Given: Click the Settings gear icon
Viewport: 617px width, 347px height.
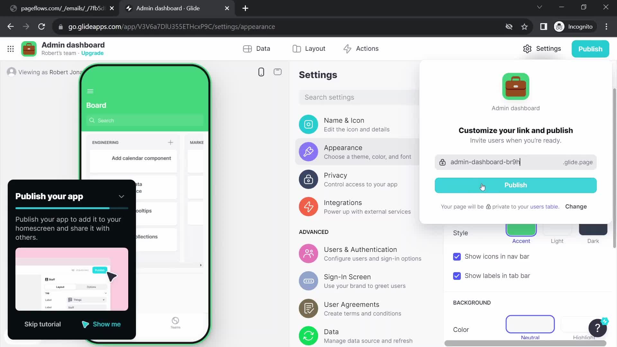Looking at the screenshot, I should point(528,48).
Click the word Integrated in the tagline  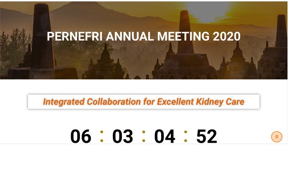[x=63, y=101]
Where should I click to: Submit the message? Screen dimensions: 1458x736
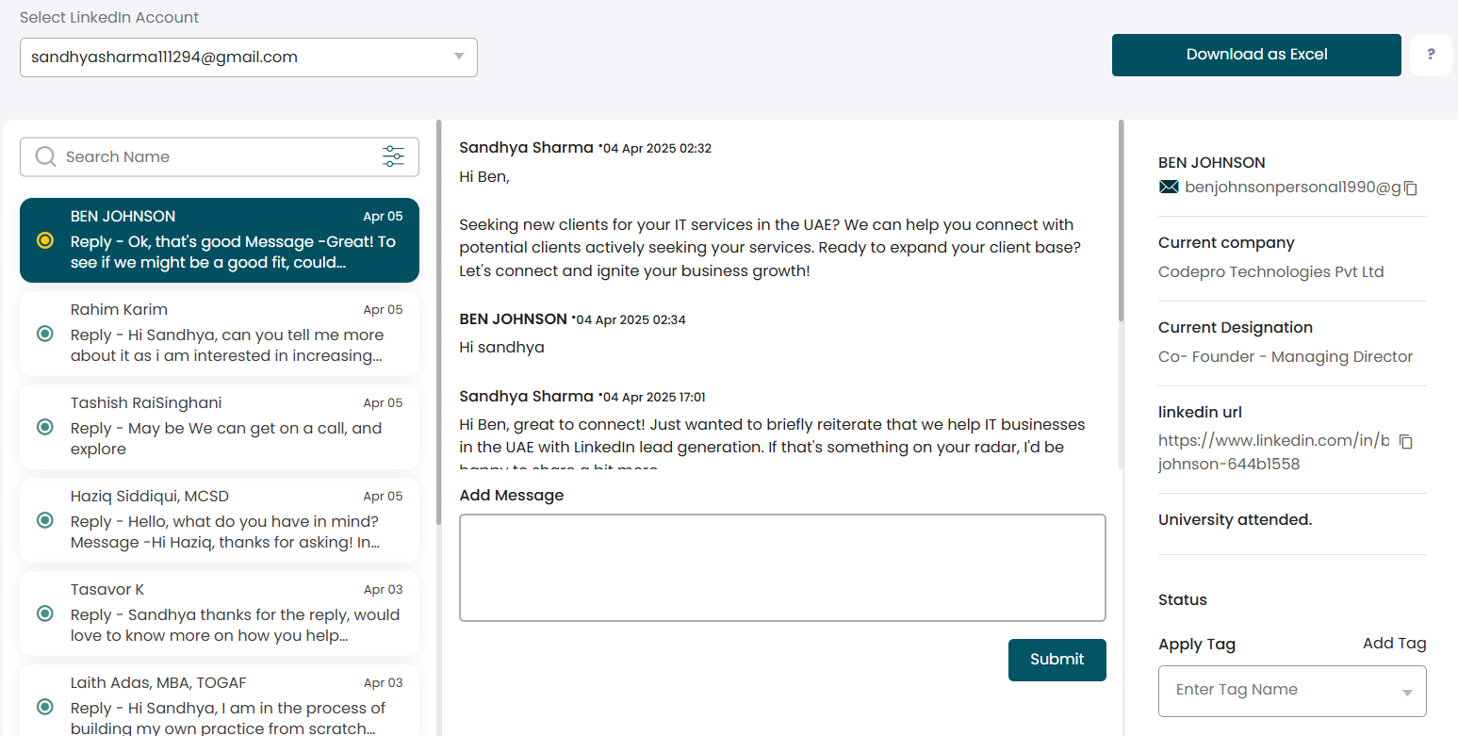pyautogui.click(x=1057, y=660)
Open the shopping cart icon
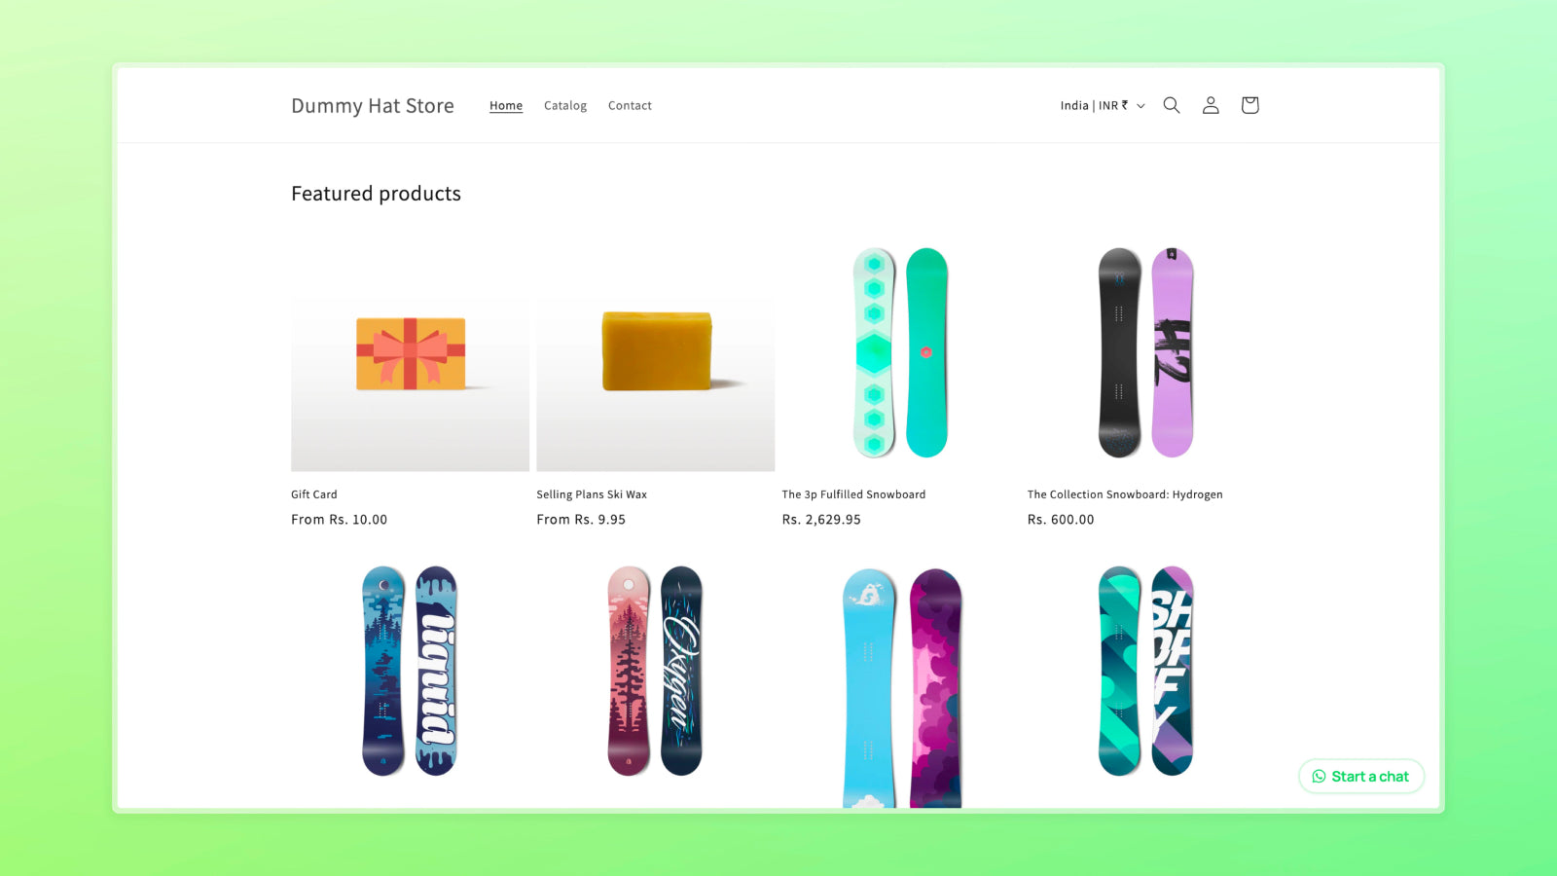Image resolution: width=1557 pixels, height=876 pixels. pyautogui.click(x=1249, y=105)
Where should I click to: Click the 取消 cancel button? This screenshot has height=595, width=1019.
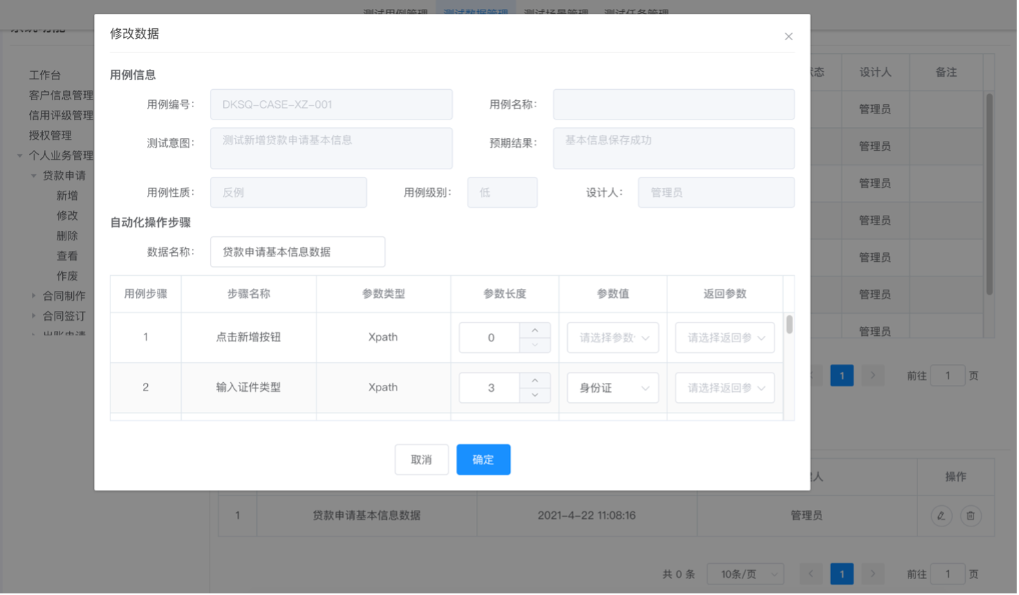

— TASK DETAILS —
In the answer, the lines from the one containing "Where should I click to: Submit" to the end of the records above must be written out exactly, both ends included; the pictures must not appear.

— ANSWER TO THE PROBLEM —
Where should I click to: Submit the message? Screen dimensions: 1458x736
pyautogui.click(x=1057, y=660)
Open the shopping cart icon
Image resolution: width=1557 pixels, height=876 pixels. pyautogui.click(x=1249, y=105)
Where should I click to: Click the 取消 cancel button? This screenshot has height=595, width=1019.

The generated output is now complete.